Once the line containing "Click the GitHub" is found, please copy it and all lines after it through the end of the records, exactly, leaving out pictures.

= Beginning of Section =

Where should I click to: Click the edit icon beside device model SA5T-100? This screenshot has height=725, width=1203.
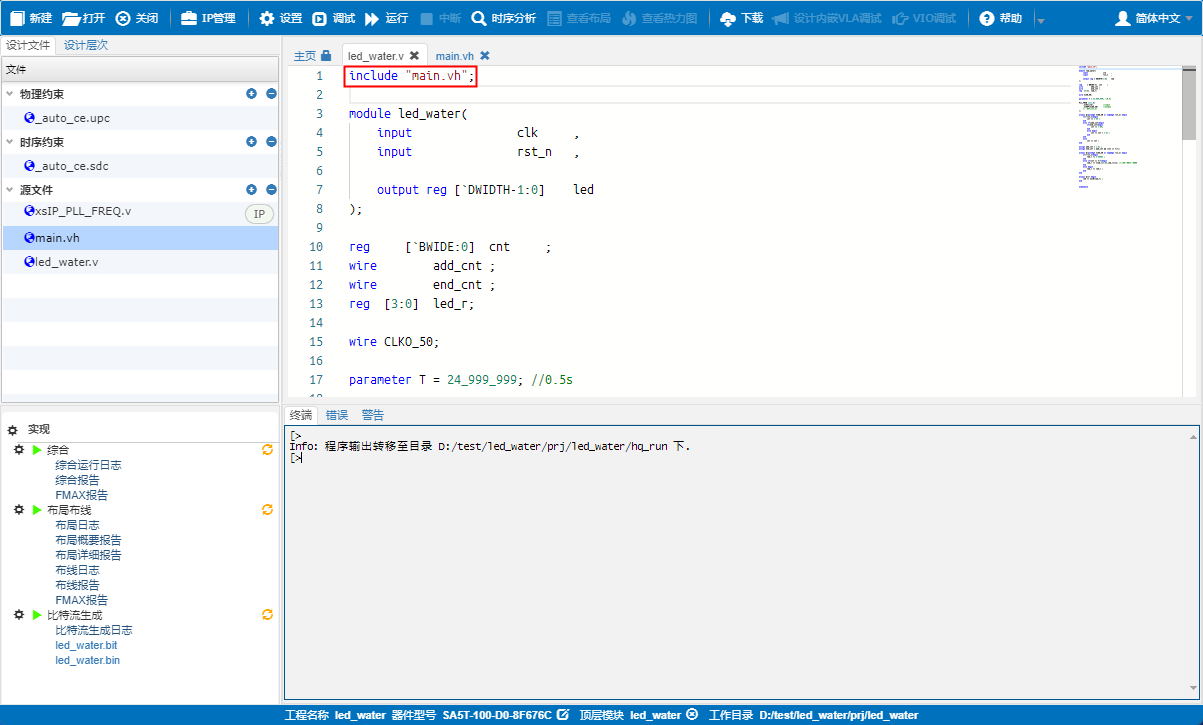562,715
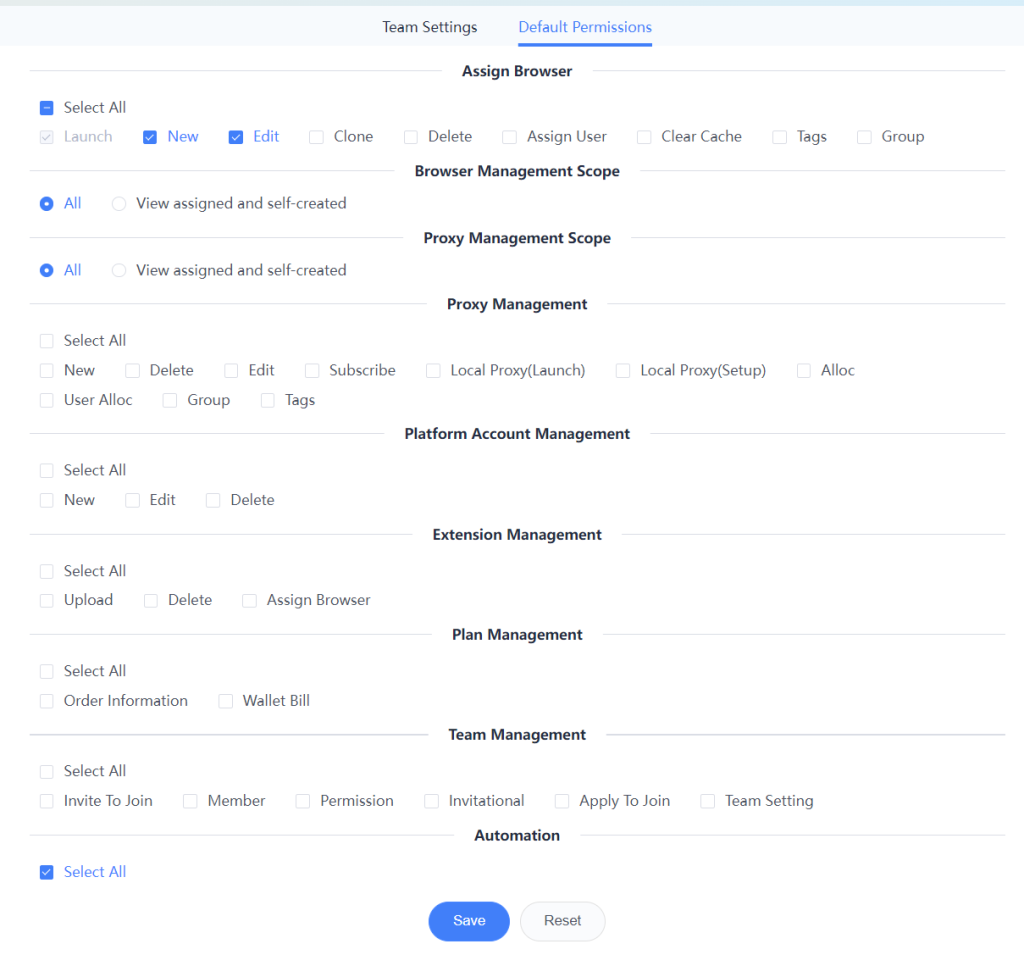Enable the Local Proxy(Launch) checkbox
The height and width of the screenshot is (955, 1024).
pyautogui.click(x=433, y=371)
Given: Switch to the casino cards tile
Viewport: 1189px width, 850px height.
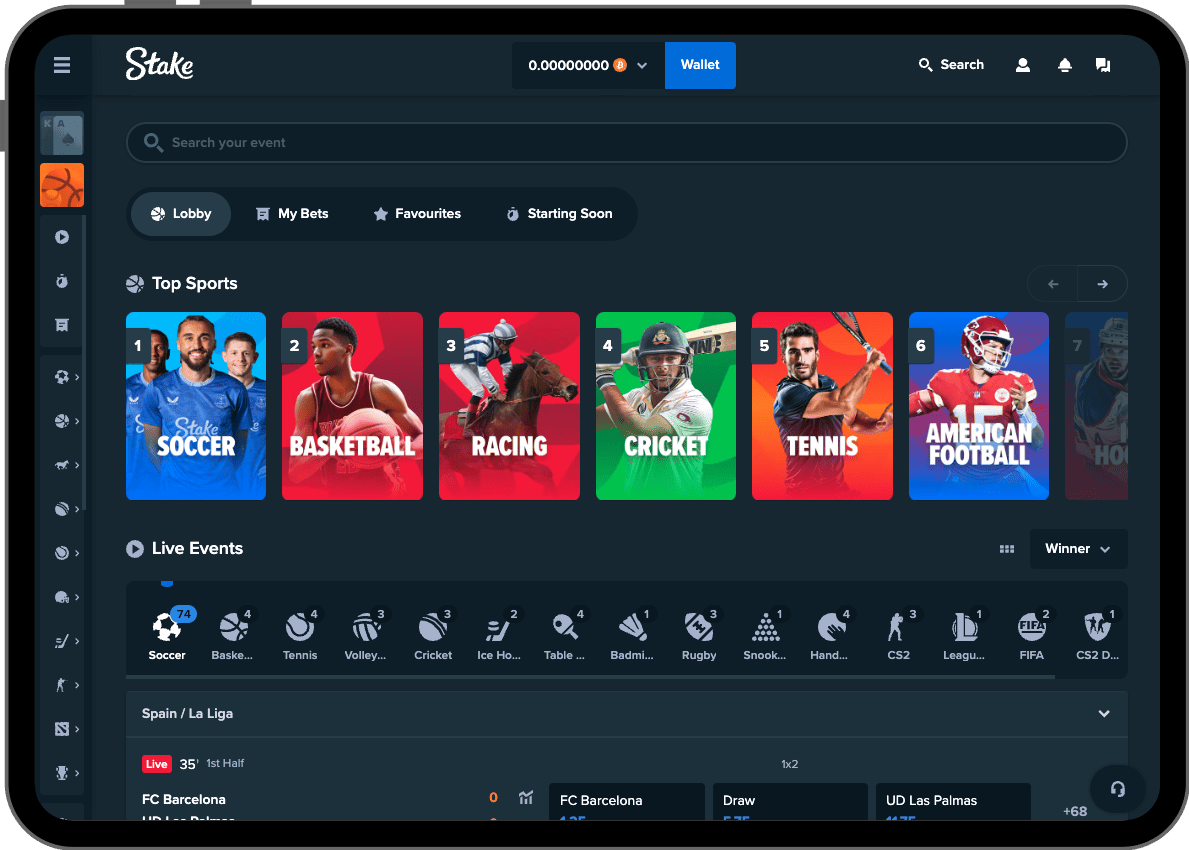Looking at the screenshot, I should click(62, 133).
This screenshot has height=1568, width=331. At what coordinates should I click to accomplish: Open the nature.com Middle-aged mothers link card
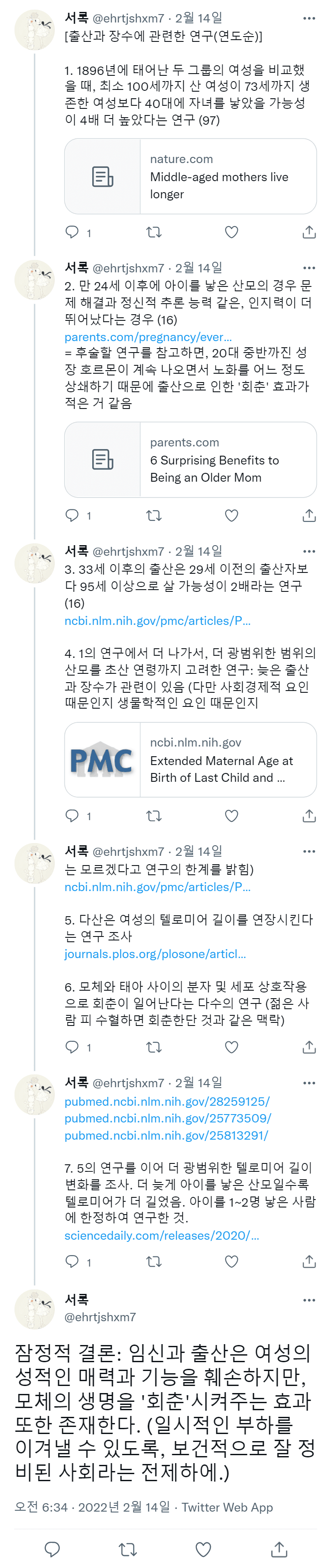coord(190,177)
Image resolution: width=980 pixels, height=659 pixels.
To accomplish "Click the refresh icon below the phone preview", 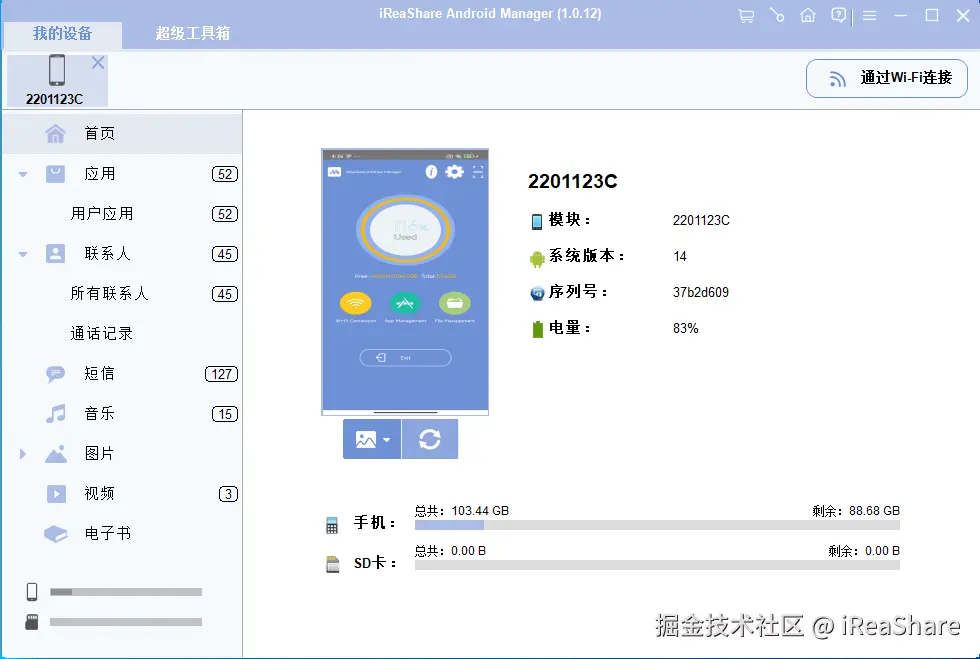I will click(430, 438).

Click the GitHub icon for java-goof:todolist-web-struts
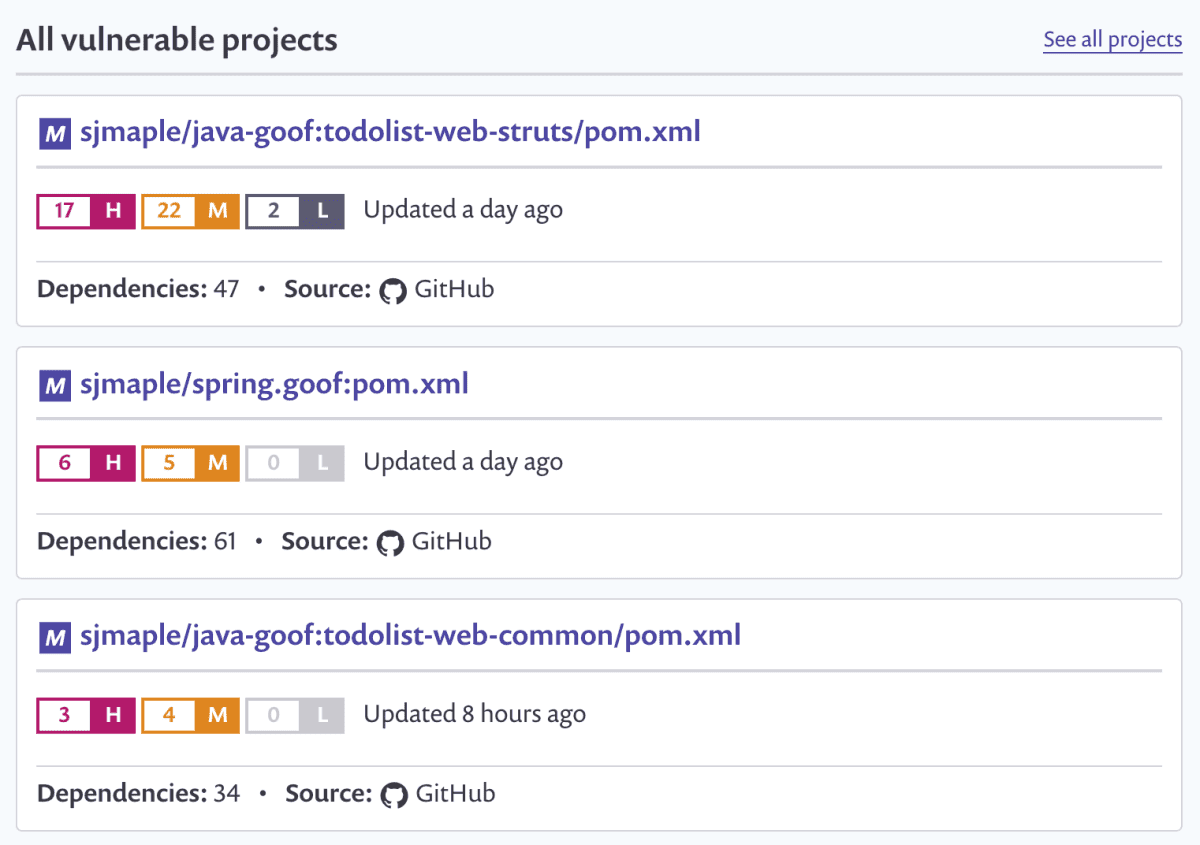[392, 290]
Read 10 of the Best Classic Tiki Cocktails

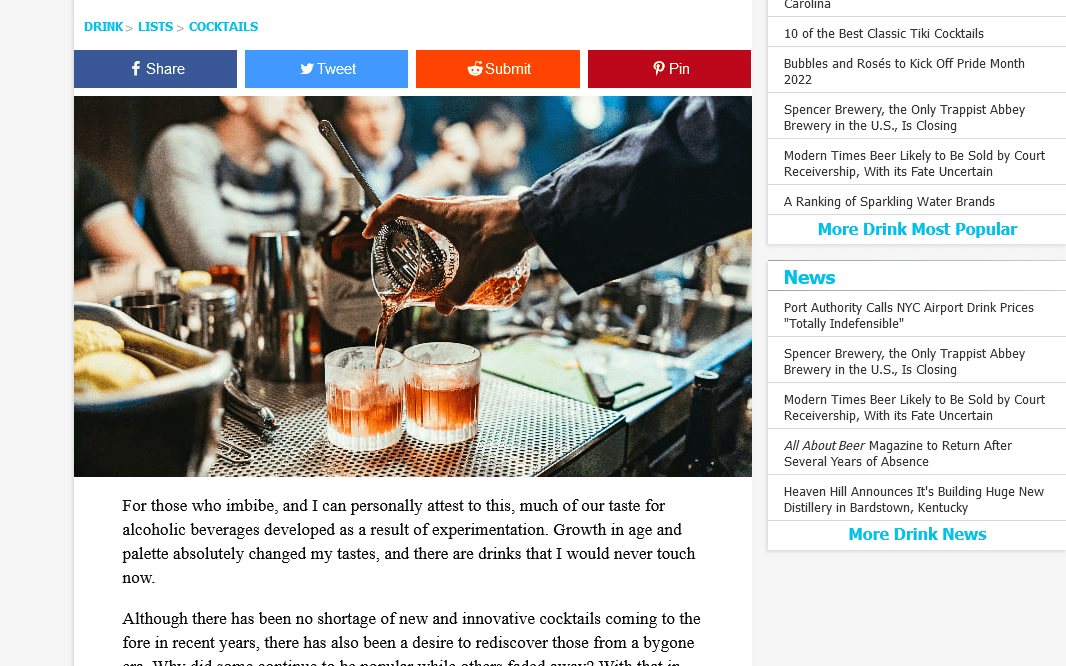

= End of Section =

**WRITTEN RESPONSE**
Click the GitHub icon for java-goof:todolist-web-struts
[392, 290]
Read 10 of the Best Classic Tiki Cocktails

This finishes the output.